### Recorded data
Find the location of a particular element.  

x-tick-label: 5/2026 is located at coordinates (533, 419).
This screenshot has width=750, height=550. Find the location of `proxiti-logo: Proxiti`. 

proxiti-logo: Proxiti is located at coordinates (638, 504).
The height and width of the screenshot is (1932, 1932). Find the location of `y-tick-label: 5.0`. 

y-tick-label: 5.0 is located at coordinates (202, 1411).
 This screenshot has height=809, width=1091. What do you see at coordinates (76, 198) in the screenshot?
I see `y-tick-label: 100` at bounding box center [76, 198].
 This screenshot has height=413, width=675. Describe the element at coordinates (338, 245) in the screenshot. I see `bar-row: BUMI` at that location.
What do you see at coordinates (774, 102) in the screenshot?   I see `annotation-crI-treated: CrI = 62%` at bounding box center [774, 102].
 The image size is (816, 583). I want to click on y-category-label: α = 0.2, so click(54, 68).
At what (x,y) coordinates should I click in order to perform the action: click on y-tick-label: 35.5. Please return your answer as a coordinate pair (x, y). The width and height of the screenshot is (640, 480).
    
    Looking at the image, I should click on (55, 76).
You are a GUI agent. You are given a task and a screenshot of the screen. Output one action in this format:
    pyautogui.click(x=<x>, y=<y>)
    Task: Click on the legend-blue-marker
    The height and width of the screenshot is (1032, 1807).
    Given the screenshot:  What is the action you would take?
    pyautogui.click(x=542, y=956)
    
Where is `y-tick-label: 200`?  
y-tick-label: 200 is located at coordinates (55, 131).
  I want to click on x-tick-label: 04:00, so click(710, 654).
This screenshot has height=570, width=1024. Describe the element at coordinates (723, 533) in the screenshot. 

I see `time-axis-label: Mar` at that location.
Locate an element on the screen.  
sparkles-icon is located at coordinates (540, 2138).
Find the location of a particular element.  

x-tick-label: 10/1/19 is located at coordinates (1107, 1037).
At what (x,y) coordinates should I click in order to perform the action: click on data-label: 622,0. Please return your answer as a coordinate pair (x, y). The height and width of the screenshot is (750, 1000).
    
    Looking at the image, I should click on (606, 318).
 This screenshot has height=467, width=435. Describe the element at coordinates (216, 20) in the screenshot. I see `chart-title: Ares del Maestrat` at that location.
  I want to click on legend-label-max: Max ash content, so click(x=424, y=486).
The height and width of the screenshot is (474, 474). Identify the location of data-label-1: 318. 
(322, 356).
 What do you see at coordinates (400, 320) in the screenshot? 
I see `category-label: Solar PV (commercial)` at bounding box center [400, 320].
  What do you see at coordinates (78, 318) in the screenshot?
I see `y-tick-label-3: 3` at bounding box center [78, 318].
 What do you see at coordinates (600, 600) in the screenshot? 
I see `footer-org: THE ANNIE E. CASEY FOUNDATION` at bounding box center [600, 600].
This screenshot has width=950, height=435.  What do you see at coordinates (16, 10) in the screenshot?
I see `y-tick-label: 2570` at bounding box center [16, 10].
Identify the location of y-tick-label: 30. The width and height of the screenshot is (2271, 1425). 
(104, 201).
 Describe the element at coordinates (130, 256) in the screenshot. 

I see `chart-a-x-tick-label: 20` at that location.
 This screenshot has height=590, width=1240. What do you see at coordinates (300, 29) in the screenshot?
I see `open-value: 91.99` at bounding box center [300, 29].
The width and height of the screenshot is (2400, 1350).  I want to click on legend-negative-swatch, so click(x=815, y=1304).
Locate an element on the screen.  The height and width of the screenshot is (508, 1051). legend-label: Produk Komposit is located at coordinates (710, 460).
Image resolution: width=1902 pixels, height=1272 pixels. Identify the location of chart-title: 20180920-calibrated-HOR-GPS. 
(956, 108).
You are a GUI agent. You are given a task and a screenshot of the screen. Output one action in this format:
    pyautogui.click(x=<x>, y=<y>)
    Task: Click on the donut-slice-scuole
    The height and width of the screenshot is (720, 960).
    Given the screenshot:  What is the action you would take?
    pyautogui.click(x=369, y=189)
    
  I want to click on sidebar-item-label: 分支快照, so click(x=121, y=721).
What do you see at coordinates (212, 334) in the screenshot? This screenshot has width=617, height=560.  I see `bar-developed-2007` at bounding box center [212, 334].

### Goal of the exercise
Arrange the records above as a JSON list of strings, one string per line, omitting blank lines.

### Result of the exercise
[
  "Find the location of a particular element.  ",
  "x-tick-label: 5/2026 is located at coordinates (533, 419).",
  "This screenshot has width=750, height=550. Find the location of `proxiti-logo: Proxiti`. ",
  "proxiti-logo: Proxiti is located at coordinates (638, 504).",
  "The height and width of the screenshot is (1932, 1932). Find the location of `y-tick-label: 5.0`. ",
  "y-tick-label: 5.0 is located at coordinates (202, 1411).",
  " This screenshot has height=809, width=1091. What do you see at coordinates (76, 198) in the screenshot?",
  "I see `y-tick-label: 100` at bounding box center [76, 198].",
  " This screenshot has height=413, width=675. Describe the element at coordinates (338, 245) in the screenshot. I see `bar-row: BUMI` at that location.",
  "What do you see at coordinates (774, 102) in the screenshot?   I see `annotation-crI-treated: CrI = 62%` at bounding box center [774, 102].",
  " The image size is (816, 583). I want to click on y-category-label: α = 0.2, so click(54, 68).",
  "At what (x,y) coordinates should I click in order to perform the action: click on y-tick-label: 35.5. Please return your answer as a coordinate pair (x, y). The width and height of the screenshot is (640, 480).",
  "    Looking at the image, I should click on (55, 76).",
  "You are a GUI agent. You are given a task and a screenshot of the screen. Output one action in this format:",
  "    pyautogui.click(x=<x>, y=<y>)",
  "    Task: Click on the legend-blue-marker",
  "    The height and width of the screenshot is (1032, 1807).",
  "    Given the screenshot:  What is the action you would take?",
  "    pyautogui.click(x=542, y=956)",
  "Where is `y-tick-label: 200`?  ",
  "y-tick-label: 200 is located at coordinates (55, 131).",
  "  I want to click on x-tick-label: 04:00, so click(710, 654).",
  "This screenshot has height=570, width=1024. Describe the element at coordinates (723, 533) in the screenshot. ",
  "I see `time-axis-label: Mar` at that location.",
  "Locate an element on the screen.  ",
  "sparkles-icon is located at coordinates (540, 2138).",
  "Find the location of a particular element.  ",
  "x-tick-label: 10/1/19 is located at coordinates (1107, 1037).",
  "At what (x,y) coordinates should I click in order to perform the action: click on data-label: 622,0. Please return your answer as a coordinate pair (x, y). The height and width of the screenshot is (750, 1000).",
  "    Looking at the image, I should click on (606, 318).",
  " This screenshot has height=467, width=435. Describe the element at coordinates (216, 20) in the screenshot. I see `chart-title: Ares del Maestrat` at that location.",
  "  I want to click on legend-label-max: Max ash content, so click(x=424, y=486).",
  "The height and width of the screenshot is (474, 474). Identify the location of data-label-1: 318. ",
  "(322, 356).",
  " What do you see at coordinates (400, 320) in the screenshot? ",
  "I see `category-label: Solar PV (commercial)` at bounding box center [400, 320].",
  "  What do you see at coordinates (78, 318) in the screenshot?",
  "I see `y-tick-label-3: 3` at bounding box center [78, 318].",
  " What do you see at coordinates (600, 600) in the screenshot? ",
  "I see `footer-org: THE ANNIE E. CASEY FOUNDATION` at bounding box center [600, 600].",
  "This screenshot has width=950, height=435.  What do you see at coordinates (16, 10) in the screenshot?",
  "I see `y-tick-label: 2570` at bounding box center [16, 10].",
  "Identify the location of y-tick-label: 30. The width and height of the screenshot is (2271, 1425). ",
  "(104, 201).",
  " Describe the element at coordinates (130, 256) in the screenshot. ",
  "I see `chart-a-x-tick-label: 20` at that location.",
  " This screenshot has height=590, width=1240. What do you see at coordinates (300, 29) in the screenshot?",
  "I see `open-value: 91.99` at bounding box center [300, 29].",
  "The width and height of the screenshot is (2400, 1350).  I want to click on legend-negative-swatch, so click(x=815, y=1304).",
  "Locate an element on the screen.  The height and width of the screenshot is (508, 1051). legend-label: Produk Komposit is located at coordinates (710, 460).",
  "Image resolution: width=1902 pixels, height=1272 pixels. Identify the location of chart-title: 20180920-calibrated-HOR-GPS. ",
  "(956, 108).",
  "You are a GUI agent. You are given a task and a screenshot of the screen. Output one action in this format:",
  "    pyautogui.click(x=<x>, y=<y>)",
  "    Task: Click on the donut-slice-scuole",
  "    The height and width of the screenshot is (720, 960).",
  "    Given the screenshot:  What is the action you would take?",
  "    pyautogui.click(x=369, y=189)",
  "  I want to click on sidebar-item-label: 分支快照, so click(x=121, y=721).",
  "What do you see at coordinates (212, 334) in the screenshot? This screenshot has width=617, height=560.  I see `bar-developed-2007` at bounding box center [212, 334]."
]